Angel Izquierdo Sanchez, Robert Best, Neil Gallon, Simon Slater, Gareth Smith, Kousseyla Hamadi

The assessment of transmission hydrogen pipelines requires consideration of hydrogen degradation on fracture toughness, ductility and fatigue life. Gas inhibition is a technology that could assist the integrity management of future pipelines. Oxygen has shown strong mitigating effects against hydrogen embrittlement in laboratory experiments. However, its effectiveness and transferability to real pipeline conditions must be understood before implementing this technology.
National Gas Transmission in collaboration with ROSEN investigated the viability of oxygen inhibition. Our results showed that oxygen is effective inhibiting hydrogen embrittlement, increasing the fracture resistance JQ to in-air levels and reducing fatigue crack growth rates by up to an order of magnitude depending on grade, frequency and loading conditions. These findings were consistent with the observed transition from quasi-cleavage to ductile fracture surfaces.

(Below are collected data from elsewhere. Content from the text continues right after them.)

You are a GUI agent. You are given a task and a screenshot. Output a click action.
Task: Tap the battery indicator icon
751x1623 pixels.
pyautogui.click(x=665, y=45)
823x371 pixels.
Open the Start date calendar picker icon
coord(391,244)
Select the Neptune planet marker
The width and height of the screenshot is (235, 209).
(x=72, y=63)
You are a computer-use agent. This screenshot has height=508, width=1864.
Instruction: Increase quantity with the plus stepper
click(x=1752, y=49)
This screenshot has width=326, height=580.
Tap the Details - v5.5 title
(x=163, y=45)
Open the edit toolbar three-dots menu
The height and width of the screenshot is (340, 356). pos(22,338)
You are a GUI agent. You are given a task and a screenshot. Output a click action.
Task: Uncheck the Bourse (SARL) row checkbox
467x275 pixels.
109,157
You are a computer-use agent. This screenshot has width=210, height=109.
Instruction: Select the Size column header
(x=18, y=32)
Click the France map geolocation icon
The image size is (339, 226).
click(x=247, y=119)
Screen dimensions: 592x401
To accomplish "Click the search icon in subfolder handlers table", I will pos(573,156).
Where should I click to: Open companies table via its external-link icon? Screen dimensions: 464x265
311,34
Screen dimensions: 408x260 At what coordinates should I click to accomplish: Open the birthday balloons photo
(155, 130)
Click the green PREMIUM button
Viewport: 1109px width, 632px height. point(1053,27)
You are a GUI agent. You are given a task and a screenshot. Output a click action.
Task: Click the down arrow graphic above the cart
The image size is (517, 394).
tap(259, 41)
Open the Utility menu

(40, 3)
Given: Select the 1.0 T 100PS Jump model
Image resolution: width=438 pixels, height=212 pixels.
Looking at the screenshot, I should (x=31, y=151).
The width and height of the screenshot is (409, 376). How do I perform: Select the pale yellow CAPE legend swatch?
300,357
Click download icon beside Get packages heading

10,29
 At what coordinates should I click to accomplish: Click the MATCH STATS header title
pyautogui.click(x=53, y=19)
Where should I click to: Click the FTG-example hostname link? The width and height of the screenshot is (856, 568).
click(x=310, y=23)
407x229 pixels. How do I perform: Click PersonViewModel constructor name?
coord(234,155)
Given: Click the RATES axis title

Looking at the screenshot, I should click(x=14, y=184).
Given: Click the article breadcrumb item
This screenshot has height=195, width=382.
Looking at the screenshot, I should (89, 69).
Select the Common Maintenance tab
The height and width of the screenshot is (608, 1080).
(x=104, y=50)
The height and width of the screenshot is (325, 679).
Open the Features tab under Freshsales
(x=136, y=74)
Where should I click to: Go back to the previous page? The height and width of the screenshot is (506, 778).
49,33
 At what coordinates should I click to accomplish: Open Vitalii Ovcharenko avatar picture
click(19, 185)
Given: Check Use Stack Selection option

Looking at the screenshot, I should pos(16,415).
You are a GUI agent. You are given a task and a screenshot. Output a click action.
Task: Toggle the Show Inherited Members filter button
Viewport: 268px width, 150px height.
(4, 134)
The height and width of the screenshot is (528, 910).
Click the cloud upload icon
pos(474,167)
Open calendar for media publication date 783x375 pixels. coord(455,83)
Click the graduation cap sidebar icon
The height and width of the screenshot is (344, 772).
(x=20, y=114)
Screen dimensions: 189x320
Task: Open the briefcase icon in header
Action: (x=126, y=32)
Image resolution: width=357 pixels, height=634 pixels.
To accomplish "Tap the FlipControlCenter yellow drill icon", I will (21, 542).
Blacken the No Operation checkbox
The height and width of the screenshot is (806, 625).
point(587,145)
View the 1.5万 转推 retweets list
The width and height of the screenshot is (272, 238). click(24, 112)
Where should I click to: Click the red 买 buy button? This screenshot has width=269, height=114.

OLGA simulations identified the flow conditions necessary to maintain a safe and uniform oxygen concentration within the hydrogen gas stream in terms of flow velocity, mixing configurations, injection locations and intervals. A high-level model of oxygen consumption at the pipe wall was developed.
If these results could be proven transferable to representative pipeline scales, the use of gas inhibitors could enable optimised network efficiency, reduce hydrogen adoption cost and facilitate the energy transition.